### Task item A
In the article on medical errors and hemorrhage, switch "excessive bleeding" to "severe blood loss" and write out everything from "While some medical" down to "a medical procedure.".
### Task item B
How would you translate this sentence from the article on medical errors and hemorrhage into Spanish: "Significant blood loss is a potentially life-threatening medical condition that deprives the body's tissues and organs of oxygen."

### Exercise text
--------------------------------
How Medical Errors Can Cause a Hemorrhage 

Debra Riley


Medical errors, unfortunately, are prone to occur in the healthcare industry. Errors can potentially occur during diagnosis, treatment, or medication management.

Regardless of when and how a medical error occurs, the patient can suffer significant or even fatal harm.

One potential medical condition caused by a medical error is a hemorrhage or excessive bleeding.

In this article, we discuss how hemorrhages are caused, potential consequences, and steps that can be taken to avoid such errors. 

If you or a loved one were harmed due to a doctor, surgeon, or other practitioner’s error, a medical malpractice attorney in Philadelphia may be able to assist with your case.

medical mistakes

What Are Medical Errors?

When a preventable mistake is made during a patient’s care and they suffer harm as a result, this is known as a “medical error.” There are several ways in which this situation can occur, from medication mistakes to surgical gaffes.

Medical errors almost always increase a patient’s risk of suffering serious or fatal harm, including hemorrhage in some cases.

While some medical errors may occur despite adherence to standard medical procedures, others occur due to a medical practitioner’s negligent actions (or lack thereof).

What is a Hemorrhage?

Hemorrhage describes excessive bleeding that can occur internally or externally. A person might experience a hemorrhage as a result of trauma, a pre-existing medical condition, or complications of a medical procedure.

Significant blood loss is a potentially life-threatening medical condition that deprives the body’s tissues and organs of oxygen.
--------------------------------
(Collected data entries)
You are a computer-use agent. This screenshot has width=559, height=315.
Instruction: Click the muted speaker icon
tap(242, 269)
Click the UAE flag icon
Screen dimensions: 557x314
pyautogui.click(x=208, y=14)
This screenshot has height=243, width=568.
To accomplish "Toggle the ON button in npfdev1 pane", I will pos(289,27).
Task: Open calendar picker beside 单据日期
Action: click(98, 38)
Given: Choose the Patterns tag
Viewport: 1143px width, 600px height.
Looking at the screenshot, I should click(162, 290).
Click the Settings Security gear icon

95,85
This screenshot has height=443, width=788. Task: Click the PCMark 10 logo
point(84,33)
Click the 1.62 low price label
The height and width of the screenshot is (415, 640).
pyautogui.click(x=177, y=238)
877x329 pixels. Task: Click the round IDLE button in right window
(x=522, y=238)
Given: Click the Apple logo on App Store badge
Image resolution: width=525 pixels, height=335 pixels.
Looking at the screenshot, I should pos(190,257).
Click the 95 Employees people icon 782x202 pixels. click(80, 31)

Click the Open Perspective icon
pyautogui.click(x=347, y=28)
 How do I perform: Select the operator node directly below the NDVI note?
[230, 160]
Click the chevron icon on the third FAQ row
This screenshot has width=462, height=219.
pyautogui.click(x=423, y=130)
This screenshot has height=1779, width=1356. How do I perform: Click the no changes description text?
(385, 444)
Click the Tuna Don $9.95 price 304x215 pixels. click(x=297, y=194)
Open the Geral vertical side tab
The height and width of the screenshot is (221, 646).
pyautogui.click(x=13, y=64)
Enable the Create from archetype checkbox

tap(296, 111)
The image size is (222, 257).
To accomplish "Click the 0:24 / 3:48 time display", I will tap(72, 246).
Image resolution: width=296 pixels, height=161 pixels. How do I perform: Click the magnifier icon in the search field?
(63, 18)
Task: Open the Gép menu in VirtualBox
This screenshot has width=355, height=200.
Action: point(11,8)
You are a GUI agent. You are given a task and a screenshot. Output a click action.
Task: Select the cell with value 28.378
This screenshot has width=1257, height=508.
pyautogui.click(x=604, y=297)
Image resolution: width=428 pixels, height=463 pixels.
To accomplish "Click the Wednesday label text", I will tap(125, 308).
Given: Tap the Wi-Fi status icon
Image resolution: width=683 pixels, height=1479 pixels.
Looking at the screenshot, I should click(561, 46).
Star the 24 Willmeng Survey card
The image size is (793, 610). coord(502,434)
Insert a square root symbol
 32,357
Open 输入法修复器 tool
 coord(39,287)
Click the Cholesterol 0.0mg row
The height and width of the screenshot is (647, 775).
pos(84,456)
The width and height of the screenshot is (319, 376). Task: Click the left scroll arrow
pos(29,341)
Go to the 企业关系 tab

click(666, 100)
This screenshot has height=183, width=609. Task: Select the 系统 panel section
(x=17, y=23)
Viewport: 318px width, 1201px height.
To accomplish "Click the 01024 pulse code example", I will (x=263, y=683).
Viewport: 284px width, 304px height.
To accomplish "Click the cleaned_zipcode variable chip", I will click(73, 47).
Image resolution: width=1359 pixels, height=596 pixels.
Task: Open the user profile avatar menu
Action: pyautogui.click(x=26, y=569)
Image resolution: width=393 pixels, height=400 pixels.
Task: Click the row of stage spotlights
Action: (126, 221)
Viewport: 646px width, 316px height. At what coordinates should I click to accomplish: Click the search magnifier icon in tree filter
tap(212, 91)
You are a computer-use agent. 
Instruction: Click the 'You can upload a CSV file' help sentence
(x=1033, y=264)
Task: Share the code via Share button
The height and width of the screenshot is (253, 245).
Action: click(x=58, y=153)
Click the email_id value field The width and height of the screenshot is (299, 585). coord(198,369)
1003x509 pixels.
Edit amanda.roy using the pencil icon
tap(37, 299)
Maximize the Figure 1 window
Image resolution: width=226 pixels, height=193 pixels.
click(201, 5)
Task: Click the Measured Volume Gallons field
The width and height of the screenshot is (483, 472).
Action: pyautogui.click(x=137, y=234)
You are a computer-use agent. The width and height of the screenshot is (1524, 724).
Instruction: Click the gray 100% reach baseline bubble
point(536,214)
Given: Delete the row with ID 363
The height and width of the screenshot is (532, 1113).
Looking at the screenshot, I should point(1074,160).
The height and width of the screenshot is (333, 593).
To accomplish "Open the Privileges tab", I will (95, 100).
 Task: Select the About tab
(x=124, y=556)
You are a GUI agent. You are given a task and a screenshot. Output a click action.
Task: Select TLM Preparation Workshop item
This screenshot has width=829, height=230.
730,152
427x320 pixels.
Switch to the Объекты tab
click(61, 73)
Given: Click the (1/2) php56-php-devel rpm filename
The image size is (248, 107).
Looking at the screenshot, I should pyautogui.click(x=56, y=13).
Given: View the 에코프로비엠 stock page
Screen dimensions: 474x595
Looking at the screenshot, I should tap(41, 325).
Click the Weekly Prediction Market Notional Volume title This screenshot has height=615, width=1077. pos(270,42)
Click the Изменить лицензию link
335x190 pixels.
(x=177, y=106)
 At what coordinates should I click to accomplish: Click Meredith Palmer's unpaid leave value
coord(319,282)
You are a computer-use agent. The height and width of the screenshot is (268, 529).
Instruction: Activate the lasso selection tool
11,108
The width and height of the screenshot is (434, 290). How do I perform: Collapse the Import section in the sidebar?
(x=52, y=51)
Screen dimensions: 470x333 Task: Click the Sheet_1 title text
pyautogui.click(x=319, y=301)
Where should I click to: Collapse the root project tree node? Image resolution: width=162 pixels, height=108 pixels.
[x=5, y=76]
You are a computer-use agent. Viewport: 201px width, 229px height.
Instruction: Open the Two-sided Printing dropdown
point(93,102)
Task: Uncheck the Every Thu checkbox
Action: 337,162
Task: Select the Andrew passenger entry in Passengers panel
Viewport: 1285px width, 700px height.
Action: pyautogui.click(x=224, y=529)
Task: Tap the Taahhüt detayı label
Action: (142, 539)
--------------------------------
### Solution A
While some medical errors may occur despite adherence to standard medical procedures, others occur due to a medical practitioner’s negligent actions (or lack thereof).

What is a Hemorrhage?

Hemorrhage describes severe blood loss that can occur internally or externally. A person might experience a hemorrhage as a result of trauma, a pre-existing medical condition, or complications of a medical procedure.

### Solution B
La pérdida significativa de sangre es una afección médica potencialmente mortal que priva de oxígeno a los tejidos y órganos del cuerpo.